Imaginez que votre enfant vous demande qui va gagner dans une partie de jeu de l'oie bien avancée. Comment savoir ? En faisant une simulation Monte Carlo.
On demande à l'ordinateur de choisir un nombre au hasard entre 1 et 6, on avance de ce nombre de cases et on applique la règle de la case sur laquelle on tombe. Puis on fait de même avec le joueur suivant, et ainsi de suite jusqu'à ce que quelqu'un gagne.
Sauf qu'évidemment avec des résultats différents aux dés le vainqueur aurait pu être différent. Donc on recommence au début : on demande à l'ordinateur de choisir un nombre au hasard entre 1 et 6, on avance de ce nombre de cases, on applique la règle de la case sur laquelle on tombe, puis on fait de même avec le joueur suivant. Et encore, et encore, et encore. On simule mille parties. On simule un million de parties. Et on conclue que le joueur rouge gagne 42,6 % du temps, le bleu 32,8 % et le jaune 24,6 %. (Ça ne nous dit pas qui va gagner la partie en court, mais ça nous donne la probabilité de victoire de chaque joueur.)

** Données enregistrées **

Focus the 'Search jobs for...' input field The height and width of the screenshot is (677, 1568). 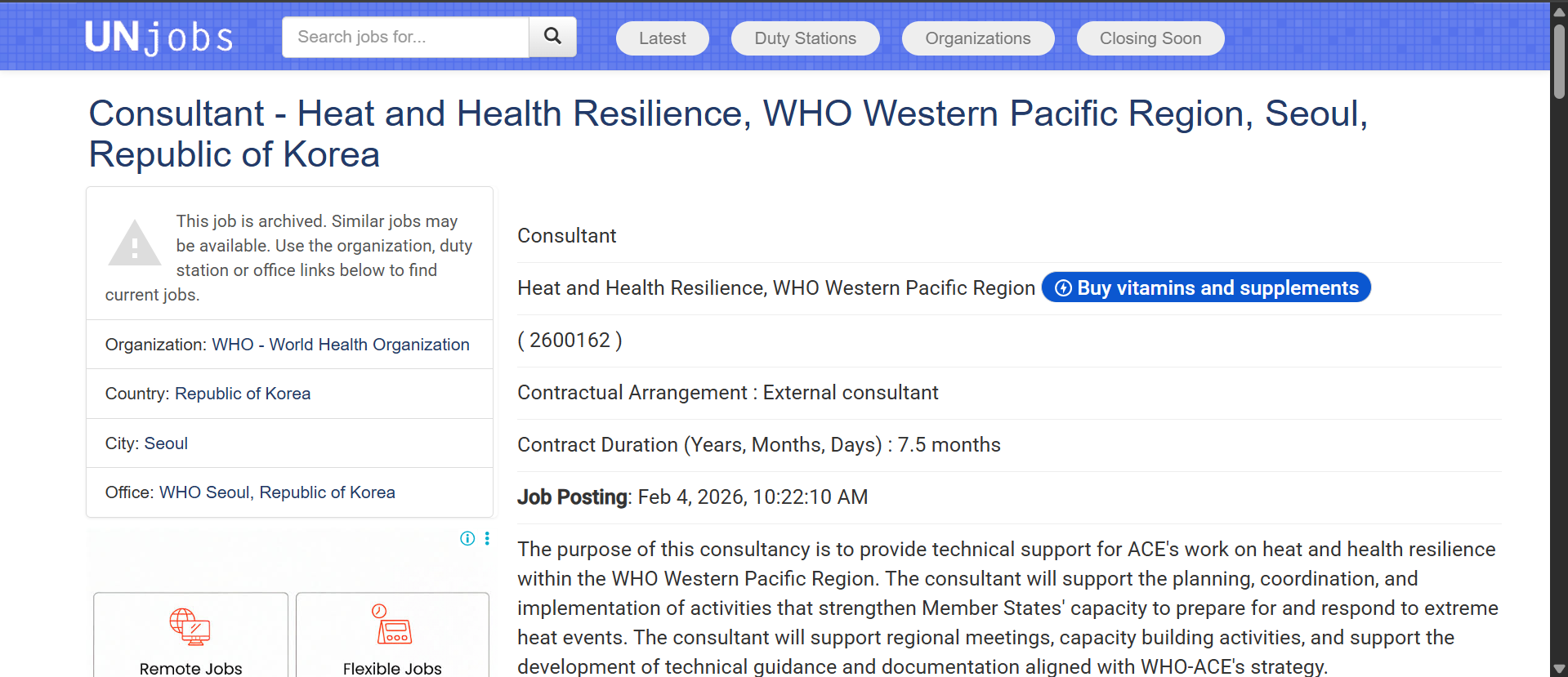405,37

...

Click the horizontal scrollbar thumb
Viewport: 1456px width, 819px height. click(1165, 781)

** À faire **
a – D'après l'extrait fourni, quel pourcentage des parties le joueur rouge remporte-t-il ?
b – Recopiez tout le passage de l'extrait fourni, depuis « Imaginez que votre » jusqu'à « simulation Monte Carlo. » inclus.
Les lignes proviennent d'une autre source que l'extrait fourni.

** Réponses par tâche **
a – Le joueur rouge gagne 42,6 % du temps.

b –
Imaginez que votre enfant vous demande qui va gagner dans une partie de jeu de l'oie bien avancée. Comment savoir ? En faisant une simulation Monte Carlo.